Avaya Will Become a Private Company
After the restructure, Avaya will become a private business, having already removed itself from the New York Stock Exchange.
The move may benefit Avaya, as it avoids some of the financial scrutinies it has endured over the past 12 months. This has allowed its competitors – including NICE – to sow seeds of doubt into its customer’s minds about its future reliability.
Indeed, these vendors and several other industry onlookers have pushed speculation that this is the beginning of the end for Avaya.
Now, it doesn’t seem this way. As Alan Masarek, CEO of Avaya, stated:
With this additional financial strength, we will be ideally positioned to accelerate innovation and advance our cutting-edge, long-range product roadmaps for the benefit of our customers.
Yet, it is perhaps the last chance saloon – with Avaya previously filing for bankruptcy in 2017.
As such, the vendor must execute on its future roadmap.

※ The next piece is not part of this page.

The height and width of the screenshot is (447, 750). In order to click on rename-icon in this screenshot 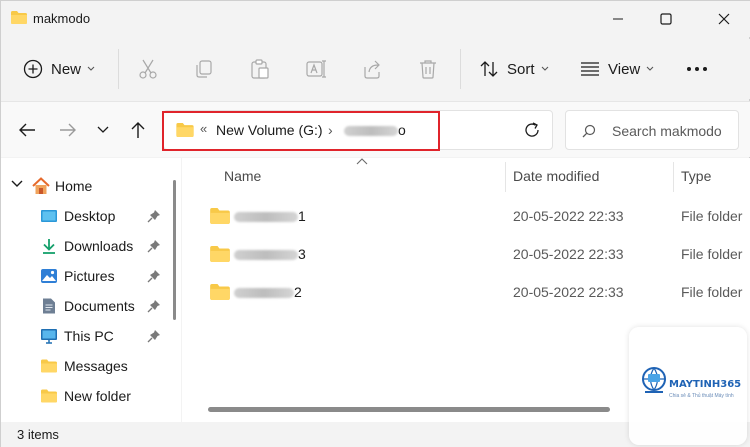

This will be the trickiest part of Masarek’s plan to forge a path back to growth – which Avaya aims to do by 2025.
The plan also includes simplifying Avaya’s organizational and reporting structure, right-sizing expenses to its revenue, and revitalizing its culture.
Good News for Lenders, But Some Employees Will Have Questions
90 percent of Avaya’s secured lenders have supported the restructuring support agreement (RSA), which underpins its chapter 11 filing.
Thanks to this support, Avaya expects to complete its restructuring process within three months.
What convinced these lenders? Now, they will receive a percentage stake in the business that mirrors the percentage of the debt they held.
So, if a lender controlled ten percent of Avaya’s debt, it now owns ten percent of Avaya.
As a result, if Avaya is ever acquired or undergoes a financial transaction – like an IPO – they will get their just rewards.
Yet, while this result may satisfy these lenders, it is not so good for shareholders – many of whom are likely Avaya employees.
After all, employees may have received stock options as rewards or been part of a purchase plan. As such, a significant chunk of their savings will bite the dust unless Avaya decides to compensate these through bonuses.
Of course, many will be happy to keep their jobs. Yet, Avaya may expect a little pushback here.
A New Team Will Take the Reigns at Avaya
Alongside its financial restructuring, Avaya will also reshuffle its board, with only its CEO – Alan Masarek – keeping his place at the top table.
Such moves seemingly underline Avaya’s change in strategy as it pivots further toward the CCaaS space in the hope of retaining much of its impressive client roster.
Still, this includes 90 percent of Fortune 100 companies, and these customers have remained surprisingly loyal to the vendor, despite its mismanagement.
However, with new contact center entrants circling, keeping these customers’ promises to be a tricky task. Yet, such clients likely have specialist requirements – across public and private clouds – which few of its competitors currently support.
As such, starting them off on a hybrid cloud migration journey – with Masarek’s “innovation without disruption” vision – appears critical to Avaya’s future.
Avaya Will Work More Closely with RingCentral
Alongside the filing, Avaya also announced that it has strengthened its partnership with RingCentral.
The initial premise of the deal was to pave a path for Avaya customers to move to RingCentral. As such, Avaya effectively acts as RingCentral’s agent.
Yet, the vendors also seem to sense an opportunity to combine RingCentral with Avaya Cloud Office and its endpoints to win business.
Alluding to this, Vlad Shmunis, Founder, Chairman & CEO of RingCentral, stated:
As part of its recapitalization, Avaya is emerging stronger and better positioned to migrate the world’s largest on-premises installed base to Avaya Cloud Office by RingCentral, the best UCaaS destination for every Avaya Unified Communications customer.
The new deal hinges on such use cases, allowing Avaya to act as a wholesale distributor, owning customer relationships, and splitting the lifetime value of each contract.
As such, when a customer renews, Avaya also earns some of that revenue.
Avaya Is Not Out of the Woods Yet
Deals of this nature – and the restructure – may give Avaya a much-needed boost. However, the vendor is not out of the woods yet, as it also fights several legal battles.
Indeed, only last week, Avaya was accused of “massive fraud” in a bondholder lawsuit.
So, while the news may give the business a much-need boost, the road ahead for Avaya is likely to have many more twists and turns.